L’automne pluvieux a été particulièrement délétère pour les surfaces de blé tendre qui ont chuté de 10,8 % par rapport à 2023. « Les semis ont été difficiles dans le Sud-Ouest, le Poitou-Charentes, et au sud de la Loire, entraînant une baisse des surfaces de blé tendre de 20 à 25 %, regrette Jean Simon, directeur général d’Atlantiques céréales. Dans les régions Bretagne, Centre et Normandie, la chute a été moindre, de 3 à 5 %. Toutefois, les semis se sont étalés sur plusieurs mois, parfois jusqu’en décembre, donc nous savions que le potentiel de rendement était déjà compromis. » La coopérative Terres du Sud, elle, signale un recul de 50 % de sa sole céréales à paille. Tandis que Dijon céréales a réussi à semer 98 % de ses surfaces prévues.
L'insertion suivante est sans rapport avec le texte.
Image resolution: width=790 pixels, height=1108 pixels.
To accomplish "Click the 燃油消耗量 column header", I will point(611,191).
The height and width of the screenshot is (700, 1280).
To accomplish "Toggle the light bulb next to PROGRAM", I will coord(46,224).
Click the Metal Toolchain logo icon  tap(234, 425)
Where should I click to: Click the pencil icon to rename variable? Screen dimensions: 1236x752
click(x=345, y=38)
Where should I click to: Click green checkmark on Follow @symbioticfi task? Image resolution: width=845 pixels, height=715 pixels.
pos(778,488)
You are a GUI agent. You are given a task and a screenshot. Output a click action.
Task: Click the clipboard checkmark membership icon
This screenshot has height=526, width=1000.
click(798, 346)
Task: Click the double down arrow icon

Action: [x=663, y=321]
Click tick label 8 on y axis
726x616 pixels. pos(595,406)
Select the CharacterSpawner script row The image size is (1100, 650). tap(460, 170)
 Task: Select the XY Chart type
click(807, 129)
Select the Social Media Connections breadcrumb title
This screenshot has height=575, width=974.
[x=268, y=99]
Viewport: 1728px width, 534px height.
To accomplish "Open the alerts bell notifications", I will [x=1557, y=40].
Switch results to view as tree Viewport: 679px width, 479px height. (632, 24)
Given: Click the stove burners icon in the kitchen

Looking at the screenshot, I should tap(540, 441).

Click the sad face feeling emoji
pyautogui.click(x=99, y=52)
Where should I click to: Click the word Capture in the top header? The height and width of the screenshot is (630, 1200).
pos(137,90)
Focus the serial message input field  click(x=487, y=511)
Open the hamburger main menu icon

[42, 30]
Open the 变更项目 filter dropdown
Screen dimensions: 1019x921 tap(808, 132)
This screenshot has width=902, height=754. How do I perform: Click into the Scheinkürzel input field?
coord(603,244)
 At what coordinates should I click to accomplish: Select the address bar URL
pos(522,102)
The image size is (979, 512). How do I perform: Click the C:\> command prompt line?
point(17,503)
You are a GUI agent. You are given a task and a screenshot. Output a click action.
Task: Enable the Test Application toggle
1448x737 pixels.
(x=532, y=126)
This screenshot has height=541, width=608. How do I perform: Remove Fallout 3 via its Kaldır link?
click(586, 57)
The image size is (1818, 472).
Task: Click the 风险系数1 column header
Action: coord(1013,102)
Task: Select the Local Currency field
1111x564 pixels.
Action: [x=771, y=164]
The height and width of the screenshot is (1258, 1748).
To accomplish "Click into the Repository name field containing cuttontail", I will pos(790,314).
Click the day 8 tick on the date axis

Blé tendre : sous les 27 Mt

Le déclin des surfaces cultivées s’est accompagné d’une forte baisse du rendement, en recul de 23,9 % par rapport à la moyenne quinquennale. Estimé à 62,4 q/ha, il est inférieur de 15,5 % à celui de 2023 mais reste supérieur à celui de 2016 (53,7 q/ha). Cette diminution du rendement touche particulièrement les trois principales régions de production (-18,7 % en Hauts-de-France, -19,4 % en Grand Est et -12,8 % en Centre-Val de Loire) mais est généralisée sur le territoire. Terres du Sud, par exemple, qualifie ses rendements de blé tendre de « très, très mauvais » avec une moyenne de 45 q/ha. Maxime Thuillier, directeur céréales chez Unéal, observe un gradient est-ouest : « L’Est de notre zone a été plus affectée par les intempéries que la zone ouest. Les fortes pluies pendant la floraison et la phase de construction du rendement ont creusé l’écart, avec des rendements moyens de 65 q/ha, contre 80 q/ha à l’Ouest. » De son côté, Dijon céréales anticipe une perte de rendement de 20 à 30 %. « Dans les zones les plus touchées, les rendements s’effondrent à 50 q/ha », souligne Aurélien Marpaux, directeur d’exploitation chez Dijon céréales. Avec une production nationale de blé tendre estimée à 26,3 Mt, 2024 compte parmi les trois plus petites récoltes de ces 40 dernières années.

Des PS faibles

Mais au-delà, « le sujet de cette année, c’est le PS », souligne François Pignolet, directeur collecte chez Soufflet Agriculture. Et le constat est unanime : les PS sont faibles. « Concernant le blé tendre, c’est une année compliquée avec un PS moyen de 75 kg/hl », confie Aline Saget, directrice juridique, RH et communication chez Bourgogne du Sud. Avec 76 kg/hl dans le sud-ouest et le centre de la France, Atlantiques céréales parvient à frôler la norme et, ainsi, à maintenir une part de blé meunier satisfaisante. « Dans les départements comme l’Eure-et-Loir et l’Eure, environ 20 % des blés ont été récoltés avant les pluies et présentaient de bons PS. Cependant, après les pluies de fin juillet, les poids spécifiques se sont écroulés. En Normandie, le PS moyen se situe autour de 74,5 kg/hl », détaille Jean Simon. Chez Unéal, la situation est telle que la coopérative prévoit de passer un tiers de ses blés en fourragers, voire 40 % pour la zone est. « En fonction des zones géographiques, soit nous avons des blés avec un PS faible mais une bonne teneur en protéines, soit l’inverse. Dans les deux cas, ce sont des blés fourragers », déplore Maxime Thuillier. Le travail du grain sera donc nécessaire pour répondre aux exigences des contrats meuniers, tant pour le marché français que pour l’export.

Les orges en berne

De son côté, la production de blé dur atteindrait, avec seulement 1,2 Mt, le niveau le plus bas depuis 1997. « Les rendements sont en forte baisse : -20 % par rapport à la moyenne quinquennale », déplore François Pignolet. Sur un an, le rendement chuterait particulièrement en Centre-Val de Loire (-24,9 %), Pays de la Loire (-14,2 %), Poitou-Charentes (-13,2 %) et Midi-Pyrénées (-4,5 %), tandis qu’il augmenterait en Languedoc-Roussillon (+ 23 %) et Paca (+ 8,4 %).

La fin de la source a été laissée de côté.